I broke out the foam, down to the hull. The foam is fairly tough, but separated from the hull itself quite easily. This was probably installed by the factory, as I found three loose pieces of scrap aluminum embedded in the foam.
The black that is visible in the photos is from the old oil tank seepage that also permeated the foam in places, mixing with water and making a tarry mess in spots.
The newly exposed hull looked fine under the foam, except for a couple of small areas where there was white pasty looking goop that revealed shiny aluminum when scraped away. Luckily this was very localised and I'll repair this with epoxy.
I was debating whether to leave this area empty, after cleaning, epoxy repairs, and final epoxy coating, but decided that would mean having to install a bilge pump to drain off the inevitable rain,etc leakage. The factory drilled small holes with tubes, just at the level of the old floor, that drained off water (well, most of it) into the main bilge.
Some of this water will have been from condensation dripping from under the alloy deck. Tight fitting foam will help this in future.
I decided to re-foam this space with 'pour in place' foam, trimmed level and then sealed with epoxy, and then glassed over with fiberglass cloth (Biax or similar) with epoxy, to create a new floor. If this goes up the side of the hull a couple of inches, it should be pretty watertight. Eventually I would like to spray foam between all the ribs and beams under the deck, but that's another time. I still might glass a hole in the floor at the back and put in a small bilge pump. This could actually exit up to one of the troughs around the access hatch, which have their own drain holes out the side of the hull.
Jay
This is on a 30' Sea Villa, so I'm not sure how similar the larger boats are, but I suspect they must be close.
On my boat there was an old unused oil tank for a diesel heater that I removed and got to thinking about the condition of the floor,etc.
This was a plywood floor, notched to fit between the ribs. Under this was dense yellow foam, probably Urethane. Over time Urethane can absorb water, even though it's 'closed cell'. (Ask someone with an old Boston Whaler). Mine was about 25 percent saturated (and heavy), as it turned out.
I broke out the foam, down to the hull.
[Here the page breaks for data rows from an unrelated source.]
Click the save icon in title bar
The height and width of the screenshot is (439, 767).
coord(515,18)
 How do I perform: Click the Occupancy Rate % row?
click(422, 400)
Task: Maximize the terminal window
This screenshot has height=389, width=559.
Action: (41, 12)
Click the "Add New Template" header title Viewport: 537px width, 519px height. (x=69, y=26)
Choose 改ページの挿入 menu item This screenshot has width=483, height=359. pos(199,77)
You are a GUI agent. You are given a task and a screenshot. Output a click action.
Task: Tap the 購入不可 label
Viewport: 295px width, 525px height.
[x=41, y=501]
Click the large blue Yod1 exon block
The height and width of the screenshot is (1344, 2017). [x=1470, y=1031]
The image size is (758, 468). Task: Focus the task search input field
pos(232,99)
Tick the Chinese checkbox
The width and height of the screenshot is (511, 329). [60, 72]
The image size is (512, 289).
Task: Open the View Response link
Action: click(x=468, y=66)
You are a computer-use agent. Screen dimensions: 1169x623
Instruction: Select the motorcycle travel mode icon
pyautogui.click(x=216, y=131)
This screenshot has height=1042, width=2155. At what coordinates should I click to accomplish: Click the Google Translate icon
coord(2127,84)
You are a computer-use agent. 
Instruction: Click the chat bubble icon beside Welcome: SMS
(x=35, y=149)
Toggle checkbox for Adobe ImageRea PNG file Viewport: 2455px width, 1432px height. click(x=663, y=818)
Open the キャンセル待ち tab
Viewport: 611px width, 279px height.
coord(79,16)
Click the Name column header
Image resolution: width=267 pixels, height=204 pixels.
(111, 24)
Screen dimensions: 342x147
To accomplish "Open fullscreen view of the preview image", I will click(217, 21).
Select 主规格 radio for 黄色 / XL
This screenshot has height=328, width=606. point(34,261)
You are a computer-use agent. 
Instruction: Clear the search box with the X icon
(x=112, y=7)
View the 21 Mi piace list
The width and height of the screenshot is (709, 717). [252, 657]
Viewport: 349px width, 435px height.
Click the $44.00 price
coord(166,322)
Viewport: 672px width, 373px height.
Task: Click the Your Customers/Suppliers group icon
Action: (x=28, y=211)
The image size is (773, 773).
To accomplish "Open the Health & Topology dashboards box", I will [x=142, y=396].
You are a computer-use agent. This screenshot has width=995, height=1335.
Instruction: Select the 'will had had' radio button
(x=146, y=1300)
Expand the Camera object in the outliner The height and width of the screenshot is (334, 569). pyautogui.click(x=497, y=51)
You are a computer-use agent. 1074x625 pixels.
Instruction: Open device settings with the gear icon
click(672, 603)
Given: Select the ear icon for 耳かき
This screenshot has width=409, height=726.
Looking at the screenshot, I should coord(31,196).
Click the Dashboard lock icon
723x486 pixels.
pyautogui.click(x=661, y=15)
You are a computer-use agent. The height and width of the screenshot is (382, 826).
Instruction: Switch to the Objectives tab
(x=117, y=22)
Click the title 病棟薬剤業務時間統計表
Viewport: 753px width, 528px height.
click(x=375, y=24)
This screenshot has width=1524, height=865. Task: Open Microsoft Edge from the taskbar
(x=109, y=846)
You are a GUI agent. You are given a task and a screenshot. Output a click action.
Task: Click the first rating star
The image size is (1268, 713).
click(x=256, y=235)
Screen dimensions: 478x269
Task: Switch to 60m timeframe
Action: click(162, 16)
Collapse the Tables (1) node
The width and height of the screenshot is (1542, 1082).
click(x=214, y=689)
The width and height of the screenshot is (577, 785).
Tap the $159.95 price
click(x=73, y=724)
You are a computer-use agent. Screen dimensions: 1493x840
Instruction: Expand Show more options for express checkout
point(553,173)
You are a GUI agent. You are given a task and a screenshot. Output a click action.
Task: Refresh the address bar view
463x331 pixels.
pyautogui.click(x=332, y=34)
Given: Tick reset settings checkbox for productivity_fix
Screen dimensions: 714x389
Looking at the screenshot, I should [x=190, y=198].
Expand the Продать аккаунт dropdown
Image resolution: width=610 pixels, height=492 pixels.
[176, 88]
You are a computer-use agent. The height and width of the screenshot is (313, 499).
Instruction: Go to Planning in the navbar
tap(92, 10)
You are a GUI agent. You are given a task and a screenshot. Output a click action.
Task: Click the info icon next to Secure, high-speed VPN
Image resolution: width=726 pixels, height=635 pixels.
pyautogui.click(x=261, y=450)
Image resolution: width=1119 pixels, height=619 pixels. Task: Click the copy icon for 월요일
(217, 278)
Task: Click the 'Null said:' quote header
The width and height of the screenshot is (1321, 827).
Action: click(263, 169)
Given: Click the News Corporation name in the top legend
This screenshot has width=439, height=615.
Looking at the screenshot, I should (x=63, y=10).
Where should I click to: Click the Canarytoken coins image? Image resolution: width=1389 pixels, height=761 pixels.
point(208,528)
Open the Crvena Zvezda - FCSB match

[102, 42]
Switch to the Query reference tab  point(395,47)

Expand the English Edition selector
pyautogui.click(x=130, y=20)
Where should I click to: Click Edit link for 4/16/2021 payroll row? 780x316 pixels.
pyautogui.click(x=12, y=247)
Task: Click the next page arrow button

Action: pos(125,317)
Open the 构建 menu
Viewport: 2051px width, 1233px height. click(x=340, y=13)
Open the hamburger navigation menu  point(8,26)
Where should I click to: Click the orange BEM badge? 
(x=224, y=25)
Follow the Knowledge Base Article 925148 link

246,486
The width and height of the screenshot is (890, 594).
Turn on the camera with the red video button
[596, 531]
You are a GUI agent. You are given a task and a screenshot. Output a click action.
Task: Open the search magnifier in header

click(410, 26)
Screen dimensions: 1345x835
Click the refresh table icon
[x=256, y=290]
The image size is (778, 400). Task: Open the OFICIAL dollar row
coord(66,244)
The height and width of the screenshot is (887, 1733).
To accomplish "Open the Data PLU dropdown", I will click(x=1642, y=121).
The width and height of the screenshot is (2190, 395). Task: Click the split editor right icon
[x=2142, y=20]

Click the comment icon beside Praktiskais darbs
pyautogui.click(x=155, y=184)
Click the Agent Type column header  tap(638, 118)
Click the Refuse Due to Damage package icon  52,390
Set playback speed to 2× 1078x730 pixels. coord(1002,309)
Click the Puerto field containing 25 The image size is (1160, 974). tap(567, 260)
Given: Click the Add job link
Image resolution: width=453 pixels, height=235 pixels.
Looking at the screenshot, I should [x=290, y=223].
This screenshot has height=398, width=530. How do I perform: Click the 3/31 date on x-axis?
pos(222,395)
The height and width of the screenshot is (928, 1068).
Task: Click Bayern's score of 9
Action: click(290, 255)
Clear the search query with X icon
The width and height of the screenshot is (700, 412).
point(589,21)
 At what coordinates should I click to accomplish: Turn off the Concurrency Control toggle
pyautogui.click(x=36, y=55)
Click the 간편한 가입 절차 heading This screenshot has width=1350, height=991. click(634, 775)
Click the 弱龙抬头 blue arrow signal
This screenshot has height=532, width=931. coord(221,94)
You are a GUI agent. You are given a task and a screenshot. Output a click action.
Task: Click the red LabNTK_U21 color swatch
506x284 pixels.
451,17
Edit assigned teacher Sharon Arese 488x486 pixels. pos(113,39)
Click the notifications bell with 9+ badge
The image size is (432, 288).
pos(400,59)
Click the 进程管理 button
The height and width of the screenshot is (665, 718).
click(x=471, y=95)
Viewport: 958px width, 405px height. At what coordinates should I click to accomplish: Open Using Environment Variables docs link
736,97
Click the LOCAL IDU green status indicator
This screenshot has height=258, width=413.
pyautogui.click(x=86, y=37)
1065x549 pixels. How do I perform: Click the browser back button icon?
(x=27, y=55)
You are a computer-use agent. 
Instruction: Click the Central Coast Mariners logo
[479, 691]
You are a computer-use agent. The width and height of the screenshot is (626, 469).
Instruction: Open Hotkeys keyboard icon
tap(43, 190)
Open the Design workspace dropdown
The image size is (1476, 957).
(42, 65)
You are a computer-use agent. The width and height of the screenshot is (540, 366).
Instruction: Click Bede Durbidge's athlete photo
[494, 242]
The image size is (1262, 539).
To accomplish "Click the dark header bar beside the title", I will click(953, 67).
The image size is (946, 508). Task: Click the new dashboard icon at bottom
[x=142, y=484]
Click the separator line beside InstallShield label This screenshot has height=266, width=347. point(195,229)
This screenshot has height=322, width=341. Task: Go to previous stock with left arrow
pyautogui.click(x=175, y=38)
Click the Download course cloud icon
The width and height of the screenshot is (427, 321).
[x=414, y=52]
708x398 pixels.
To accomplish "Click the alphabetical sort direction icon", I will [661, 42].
The foam is fairly tough, but separated from the hull itself quite easily. This was probably installed by the factory, as I found three loose pieces of scrap aluminum embedded in the foam.
The black that is visible in the photos is from the old oil tank seepage that also permeated the foam in places, mixing with water and making a tarry mess in spots.
The newly exposed hull looked fine under the foam, except for a couple of small areas where there was white pasty looking goop that revealed shiny aluminum when scraped away. Luckily this was very localised and I'll repair this with epoxy.
I was debating whether to leave this area empty, after cleaning, epoxy repairs, and final epoxy coating, but decided that would mean having to install a bilge pump to drain off the inevitable rain,etc leakage. The factory drilled small holes with tubes, just at the level of the old floor, that drained off water (well, most of it) into the main bilge.
Some of this water will have been from condensation dripping from under the alloy deck. Tight fitting foam will help this in future.
I decided to re-foam this space with 'pour in place' foam, trimmed level and then sealed with epoxy, and then glassed over with fiberglass cloth (Biax or similar) with epoxy, to create a new floor. If this goes up the side of the hull a couple of inches, it should be pretty watertight. Eventually I would like to spray foam between all the ribs and beams under the deck, but that's another time. I still might glass a hole in the floor at the back and put in a small bilge pump. This could actually exit up to one of the troughs around the access hatch, which have their own drain holes out the side of the hull.